You want dividends then there are lots better companies to choose from.
That’s more the domain of the day traders, margin traders, and other people who are very short-term focused. While they can severely impact stock prices as they’ve become an increasingly significant portion of it. They’re not the entire market, by any stretch of the imagination.
Besides which, those guys rarely remain bought into a particular stock long enough to have any meaningful impact on a board’s composition, unless they’re operating as corporate raiders. So while Corporations have to be mindful of ensuring they don’t allow their stock to become vulnerable to a hostile takeover, there is a bit more going on there than simple short-term gains.
Dividends are huge for the people looking for “income stock” though, so that can make or break a companies stock price depending on the type of investors they’re trying to have “buy and hold” their stock.
Blizzards shareholder profile is built around being an “income stock” as much as possible, meaning mutual funds and other such portfolios(where most stockholders don’t vote) are their target. As such, dividends are very important, as anything that threatens that will in turn cause those portfolios to divest from Activision and seek a more reliable/better paying option instead.
The one thing Activision doesn’t want to see is a contraction on their quarterly profits which proves to sufficient enough to require a cut to the dividend number. So long as they protect the dividend, things are largely happy in terms of their stock value. But that’s where things like personnel cutbacks “for cost savings” start to enter into the picture.
It isn’t so much that Shareholders told them to do that. They just take it as an “understood” thing that if they don’t protect the dividends, their stock prices are likely to tumble.

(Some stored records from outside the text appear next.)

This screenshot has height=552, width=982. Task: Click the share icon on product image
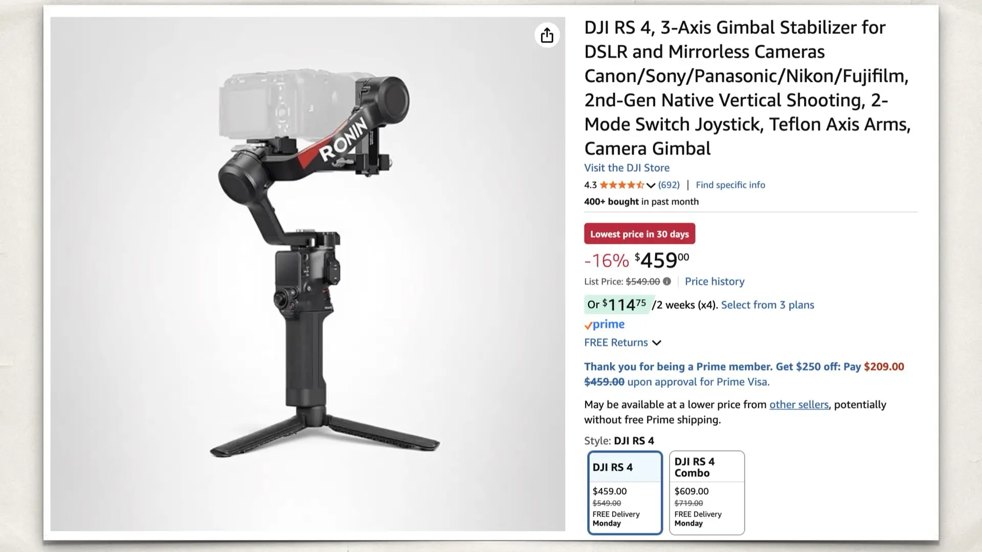tap(547, 35)
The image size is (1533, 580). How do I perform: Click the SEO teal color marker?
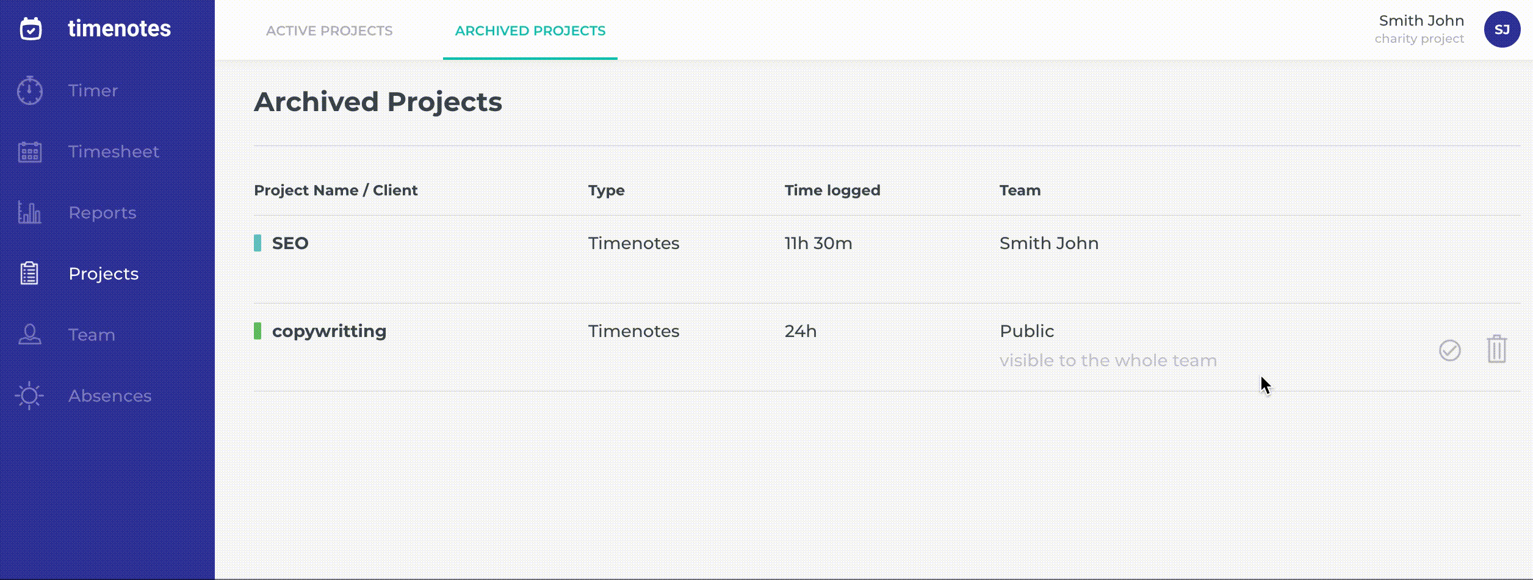point(258,243)
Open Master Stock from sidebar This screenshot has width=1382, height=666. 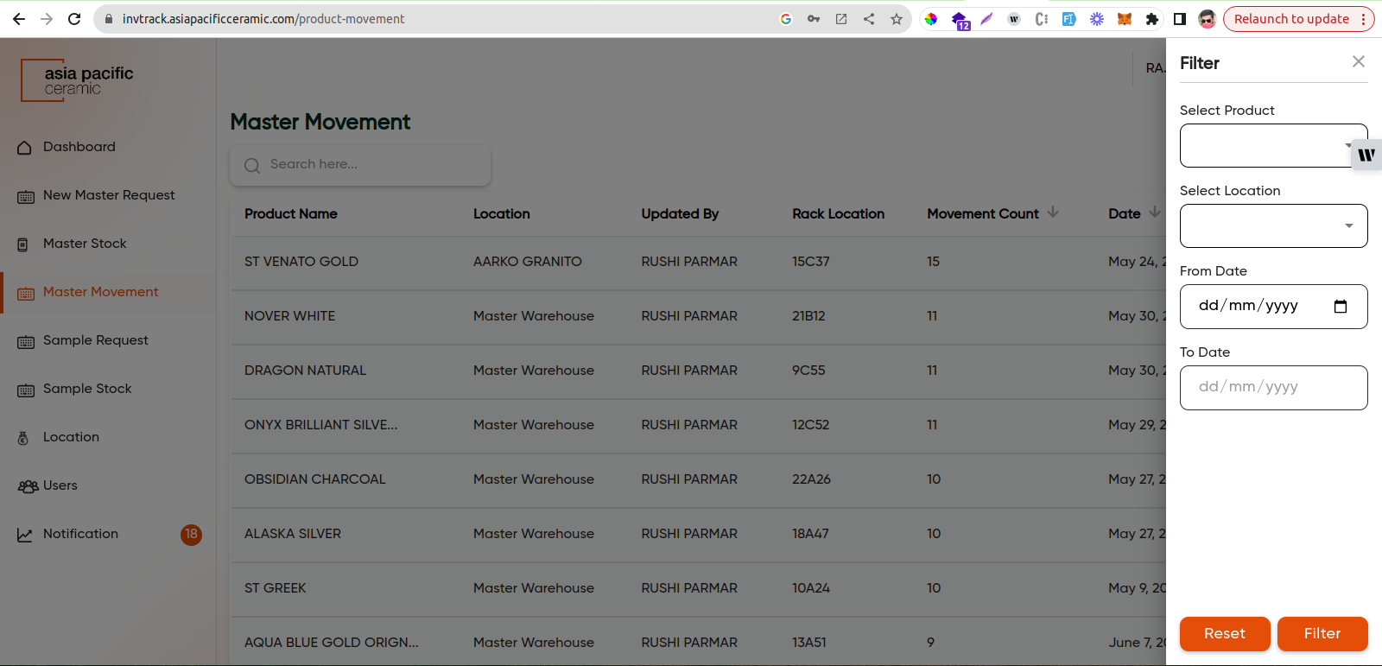(85, 244)
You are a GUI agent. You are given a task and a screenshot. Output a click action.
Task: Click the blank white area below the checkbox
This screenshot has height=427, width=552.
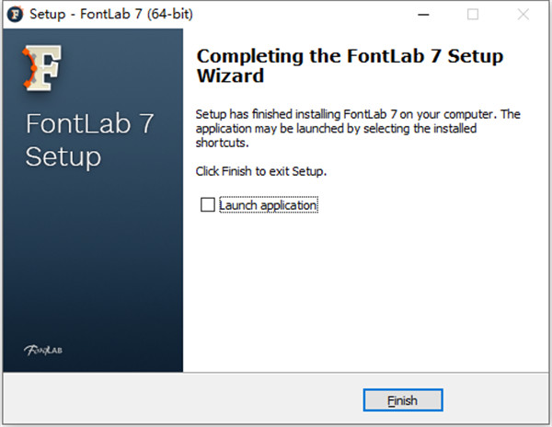click(368, 294)
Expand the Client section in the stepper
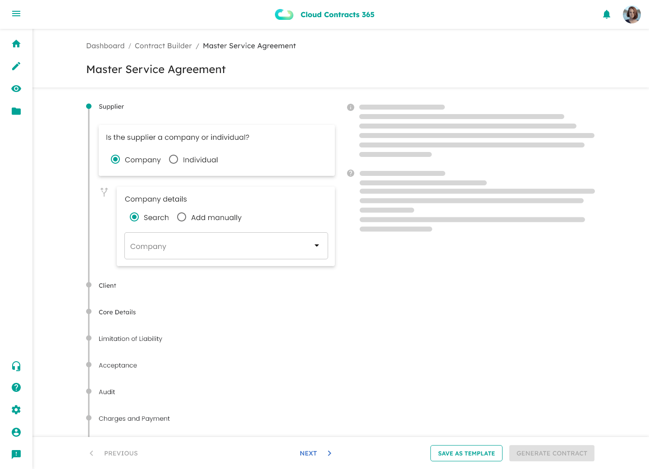This screenshot has width=649, height=469. [x=107, y=285]
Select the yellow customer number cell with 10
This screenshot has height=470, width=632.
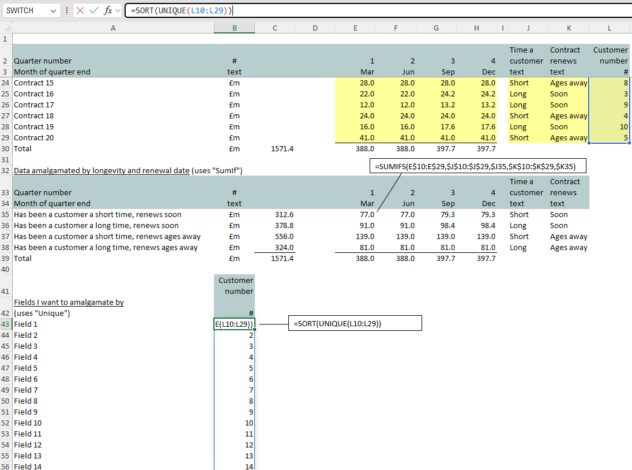click(x=610, y=126)
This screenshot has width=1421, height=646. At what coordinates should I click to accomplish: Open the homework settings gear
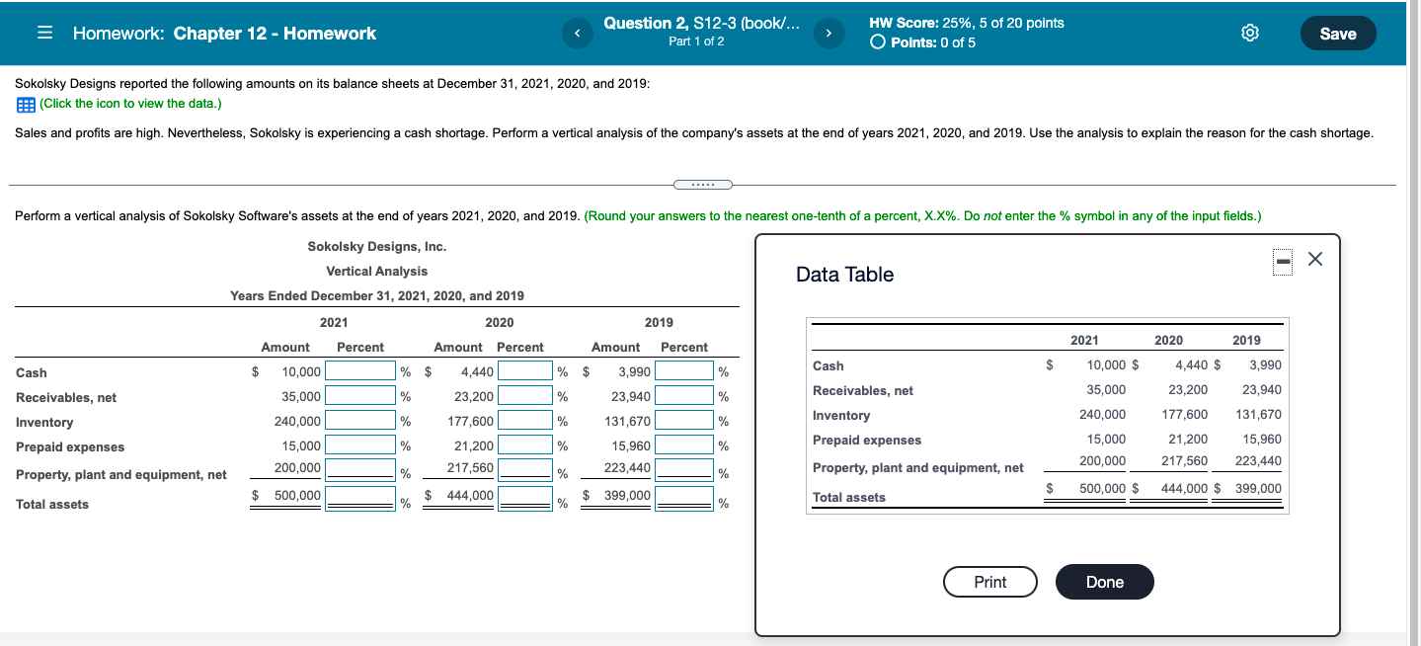tap(1249, 33)
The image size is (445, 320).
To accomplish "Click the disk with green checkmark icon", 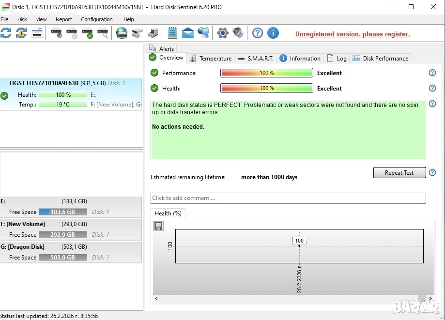I will coord(87,33).
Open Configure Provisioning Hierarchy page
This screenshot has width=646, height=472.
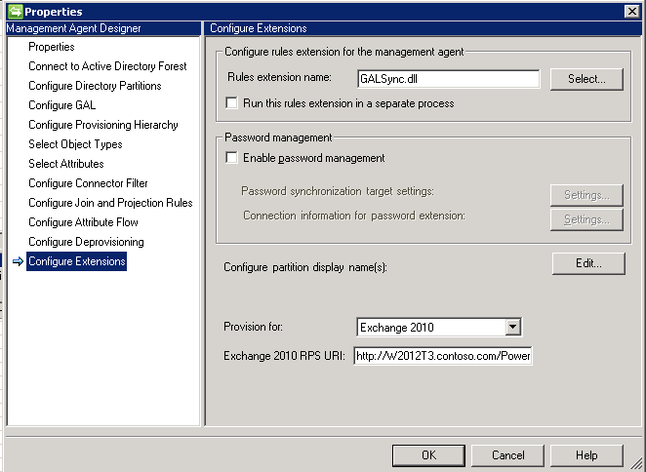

You were using your own money though, and you’re not invested 12% in a company worth billions. You have to play a lot more carefully. But if you could put yourself in Vanguard or Fidelity’s place wouldn’t you do it different? Yeah, you might take a loss, but you also have a bunch of college students that in less than a year are probably going to get their first job with real benefits. Short-term losses aren’t as big of a deal to a company like that. It matters, but there’s enough revenue to be able to stay around for long-term investment and be able to just deal with short-term losses.